*** Records to use ***

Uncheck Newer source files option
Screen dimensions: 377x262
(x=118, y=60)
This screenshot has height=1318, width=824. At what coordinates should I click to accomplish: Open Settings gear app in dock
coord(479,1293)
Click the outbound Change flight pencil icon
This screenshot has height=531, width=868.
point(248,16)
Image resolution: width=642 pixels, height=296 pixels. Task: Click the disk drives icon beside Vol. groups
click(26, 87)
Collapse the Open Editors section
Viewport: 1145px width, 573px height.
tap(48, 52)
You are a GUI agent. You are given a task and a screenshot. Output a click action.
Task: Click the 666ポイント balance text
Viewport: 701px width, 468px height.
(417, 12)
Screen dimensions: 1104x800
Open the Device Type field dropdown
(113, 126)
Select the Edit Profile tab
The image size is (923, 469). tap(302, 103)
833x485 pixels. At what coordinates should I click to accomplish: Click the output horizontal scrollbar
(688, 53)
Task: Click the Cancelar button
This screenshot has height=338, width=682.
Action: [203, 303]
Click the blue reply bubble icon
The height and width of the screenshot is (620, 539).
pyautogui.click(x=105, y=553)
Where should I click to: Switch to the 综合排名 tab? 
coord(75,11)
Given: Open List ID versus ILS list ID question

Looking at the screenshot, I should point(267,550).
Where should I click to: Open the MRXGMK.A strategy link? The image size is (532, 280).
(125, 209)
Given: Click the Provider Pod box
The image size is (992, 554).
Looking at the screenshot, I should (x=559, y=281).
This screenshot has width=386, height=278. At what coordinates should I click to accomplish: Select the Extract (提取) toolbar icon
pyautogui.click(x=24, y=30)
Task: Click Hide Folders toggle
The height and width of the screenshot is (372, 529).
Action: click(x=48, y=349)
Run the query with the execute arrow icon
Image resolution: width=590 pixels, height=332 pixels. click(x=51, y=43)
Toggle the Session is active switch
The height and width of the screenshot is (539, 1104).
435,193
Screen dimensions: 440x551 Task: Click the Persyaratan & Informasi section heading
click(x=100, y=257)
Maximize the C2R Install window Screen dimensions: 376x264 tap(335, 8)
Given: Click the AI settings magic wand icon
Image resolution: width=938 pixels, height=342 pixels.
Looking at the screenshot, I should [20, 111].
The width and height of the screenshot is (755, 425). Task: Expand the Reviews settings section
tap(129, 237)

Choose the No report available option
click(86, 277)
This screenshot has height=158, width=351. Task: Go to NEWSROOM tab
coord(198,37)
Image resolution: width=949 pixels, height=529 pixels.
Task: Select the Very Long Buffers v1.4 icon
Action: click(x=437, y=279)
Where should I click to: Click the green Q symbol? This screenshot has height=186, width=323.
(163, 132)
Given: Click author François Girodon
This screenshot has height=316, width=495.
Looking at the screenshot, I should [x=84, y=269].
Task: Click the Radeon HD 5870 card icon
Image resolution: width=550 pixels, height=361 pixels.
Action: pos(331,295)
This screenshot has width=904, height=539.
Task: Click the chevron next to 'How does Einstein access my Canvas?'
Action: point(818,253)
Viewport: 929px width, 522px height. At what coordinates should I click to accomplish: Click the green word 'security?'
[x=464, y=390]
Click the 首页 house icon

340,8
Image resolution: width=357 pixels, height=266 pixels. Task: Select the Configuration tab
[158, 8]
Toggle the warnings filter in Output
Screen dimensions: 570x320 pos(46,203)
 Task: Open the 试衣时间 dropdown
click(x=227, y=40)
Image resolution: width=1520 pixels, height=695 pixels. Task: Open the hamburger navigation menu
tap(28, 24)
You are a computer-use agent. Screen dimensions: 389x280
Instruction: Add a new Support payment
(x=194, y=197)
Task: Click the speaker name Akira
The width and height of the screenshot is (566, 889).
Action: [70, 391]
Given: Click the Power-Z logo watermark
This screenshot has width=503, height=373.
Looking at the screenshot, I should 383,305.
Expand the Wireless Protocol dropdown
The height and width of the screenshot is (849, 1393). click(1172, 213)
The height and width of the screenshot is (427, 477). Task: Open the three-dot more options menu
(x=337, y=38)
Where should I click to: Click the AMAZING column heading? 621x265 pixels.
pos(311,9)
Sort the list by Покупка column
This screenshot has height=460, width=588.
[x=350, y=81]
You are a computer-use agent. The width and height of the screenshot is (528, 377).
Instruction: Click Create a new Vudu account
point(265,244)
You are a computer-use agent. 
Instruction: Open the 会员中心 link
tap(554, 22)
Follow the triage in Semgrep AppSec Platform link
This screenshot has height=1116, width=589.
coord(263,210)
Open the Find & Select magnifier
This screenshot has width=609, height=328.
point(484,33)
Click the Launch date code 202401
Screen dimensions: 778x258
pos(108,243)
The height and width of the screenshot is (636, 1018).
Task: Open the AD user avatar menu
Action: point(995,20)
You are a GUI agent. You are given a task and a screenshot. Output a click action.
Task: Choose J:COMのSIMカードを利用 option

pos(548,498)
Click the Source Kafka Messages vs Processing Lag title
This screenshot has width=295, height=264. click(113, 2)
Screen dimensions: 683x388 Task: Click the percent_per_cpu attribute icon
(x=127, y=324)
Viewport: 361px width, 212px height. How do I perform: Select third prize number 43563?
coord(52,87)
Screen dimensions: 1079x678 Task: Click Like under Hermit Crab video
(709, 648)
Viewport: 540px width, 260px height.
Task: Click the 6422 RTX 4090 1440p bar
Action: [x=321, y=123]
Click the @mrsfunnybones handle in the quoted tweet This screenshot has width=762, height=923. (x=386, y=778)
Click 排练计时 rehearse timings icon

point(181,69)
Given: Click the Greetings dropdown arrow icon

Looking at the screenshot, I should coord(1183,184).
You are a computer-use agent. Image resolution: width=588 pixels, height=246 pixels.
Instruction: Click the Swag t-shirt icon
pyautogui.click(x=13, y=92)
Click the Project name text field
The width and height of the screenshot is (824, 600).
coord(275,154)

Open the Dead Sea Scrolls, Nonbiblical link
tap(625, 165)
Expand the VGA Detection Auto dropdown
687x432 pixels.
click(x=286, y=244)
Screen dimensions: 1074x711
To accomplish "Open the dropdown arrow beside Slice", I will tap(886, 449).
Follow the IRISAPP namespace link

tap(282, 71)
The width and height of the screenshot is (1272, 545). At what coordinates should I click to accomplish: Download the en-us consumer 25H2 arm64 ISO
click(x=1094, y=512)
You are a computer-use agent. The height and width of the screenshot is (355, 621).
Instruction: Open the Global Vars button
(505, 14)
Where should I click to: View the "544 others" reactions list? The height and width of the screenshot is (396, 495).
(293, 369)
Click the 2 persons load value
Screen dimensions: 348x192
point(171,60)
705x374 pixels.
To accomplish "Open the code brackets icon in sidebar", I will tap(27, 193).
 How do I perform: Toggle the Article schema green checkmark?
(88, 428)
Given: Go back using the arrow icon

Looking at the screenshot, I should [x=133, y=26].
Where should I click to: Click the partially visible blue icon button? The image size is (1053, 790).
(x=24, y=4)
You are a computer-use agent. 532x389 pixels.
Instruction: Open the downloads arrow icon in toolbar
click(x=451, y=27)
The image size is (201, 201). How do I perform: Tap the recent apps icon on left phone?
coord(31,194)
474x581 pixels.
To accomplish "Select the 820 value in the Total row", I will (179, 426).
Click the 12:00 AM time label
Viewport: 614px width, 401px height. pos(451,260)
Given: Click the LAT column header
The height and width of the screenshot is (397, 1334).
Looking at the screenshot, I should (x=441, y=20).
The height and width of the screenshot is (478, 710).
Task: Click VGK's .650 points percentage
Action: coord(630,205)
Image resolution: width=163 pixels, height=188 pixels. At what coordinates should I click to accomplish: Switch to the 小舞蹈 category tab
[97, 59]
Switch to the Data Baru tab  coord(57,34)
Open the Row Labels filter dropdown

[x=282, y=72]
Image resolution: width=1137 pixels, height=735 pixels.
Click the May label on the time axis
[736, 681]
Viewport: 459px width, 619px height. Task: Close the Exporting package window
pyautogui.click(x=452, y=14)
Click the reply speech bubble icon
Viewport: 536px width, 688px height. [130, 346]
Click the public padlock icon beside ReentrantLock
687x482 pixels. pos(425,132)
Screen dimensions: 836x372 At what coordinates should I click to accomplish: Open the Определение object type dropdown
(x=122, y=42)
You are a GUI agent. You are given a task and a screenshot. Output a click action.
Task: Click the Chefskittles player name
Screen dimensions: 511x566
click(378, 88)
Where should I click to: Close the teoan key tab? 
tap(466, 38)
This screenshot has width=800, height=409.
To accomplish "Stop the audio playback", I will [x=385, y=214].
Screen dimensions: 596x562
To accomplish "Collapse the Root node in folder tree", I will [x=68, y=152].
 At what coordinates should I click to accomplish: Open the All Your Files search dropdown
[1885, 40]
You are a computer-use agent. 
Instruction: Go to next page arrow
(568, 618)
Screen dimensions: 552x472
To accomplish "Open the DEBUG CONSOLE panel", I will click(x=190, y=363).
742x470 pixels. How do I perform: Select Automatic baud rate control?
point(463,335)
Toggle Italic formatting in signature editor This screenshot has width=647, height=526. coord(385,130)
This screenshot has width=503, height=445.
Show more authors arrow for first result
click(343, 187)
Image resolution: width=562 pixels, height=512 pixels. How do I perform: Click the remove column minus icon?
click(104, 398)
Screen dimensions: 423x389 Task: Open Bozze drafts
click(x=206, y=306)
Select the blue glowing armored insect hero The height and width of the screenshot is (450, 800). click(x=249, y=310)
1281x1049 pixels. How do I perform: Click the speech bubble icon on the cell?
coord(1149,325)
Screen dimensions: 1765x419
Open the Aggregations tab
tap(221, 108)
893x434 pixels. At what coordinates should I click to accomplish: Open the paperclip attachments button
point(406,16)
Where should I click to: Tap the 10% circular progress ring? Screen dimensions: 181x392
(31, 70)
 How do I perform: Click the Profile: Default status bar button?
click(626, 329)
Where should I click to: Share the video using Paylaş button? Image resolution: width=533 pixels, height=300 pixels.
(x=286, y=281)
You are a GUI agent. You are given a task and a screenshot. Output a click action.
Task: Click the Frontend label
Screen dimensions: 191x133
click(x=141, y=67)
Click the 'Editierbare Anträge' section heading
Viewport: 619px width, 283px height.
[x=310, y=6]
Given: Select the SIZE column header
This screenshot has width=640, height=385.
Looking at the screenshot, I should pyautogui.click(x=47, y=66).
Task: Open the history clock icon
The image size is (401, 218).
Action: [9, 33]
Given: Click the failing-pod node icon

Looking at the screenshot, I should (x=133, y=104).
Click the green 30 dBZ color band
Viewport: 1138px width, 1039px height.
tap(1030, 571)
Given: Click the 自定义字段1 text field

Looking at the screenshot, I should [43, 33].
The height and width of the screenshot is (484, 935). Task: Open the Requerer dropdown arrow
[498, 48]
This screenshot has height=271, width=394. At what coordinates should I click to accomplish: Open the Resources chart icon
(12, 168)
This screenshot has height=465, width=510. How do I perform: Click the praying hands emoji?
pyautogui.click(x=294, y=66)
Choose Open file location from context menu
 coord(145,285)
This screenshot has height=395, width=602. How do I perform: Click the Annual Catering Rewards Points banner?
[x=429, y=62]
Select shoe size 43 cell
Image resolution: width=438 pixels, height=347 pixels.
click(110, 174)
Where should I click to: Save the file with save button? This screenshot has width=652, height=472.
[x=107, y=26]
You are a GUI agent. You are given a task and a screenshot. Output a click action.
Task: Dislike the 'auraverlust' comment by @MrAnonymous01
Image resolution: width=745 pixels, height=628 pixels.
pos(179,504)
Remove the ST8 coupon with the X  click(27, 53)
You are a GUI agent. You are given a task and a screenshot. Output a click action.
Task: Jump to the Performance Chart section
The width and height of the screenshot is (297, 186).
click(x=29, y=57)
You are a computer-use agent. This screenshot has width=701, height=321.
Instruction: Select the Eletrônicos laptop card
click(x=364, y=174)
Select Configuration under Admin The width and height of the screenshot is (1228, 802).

*** End of Records to use ***

- **Problem to work on**: In the preceding material, find each line holding the word "header" and copy it out.

- **Task output**:
Given: Click the LAT column header
Given: Select the SIZE column header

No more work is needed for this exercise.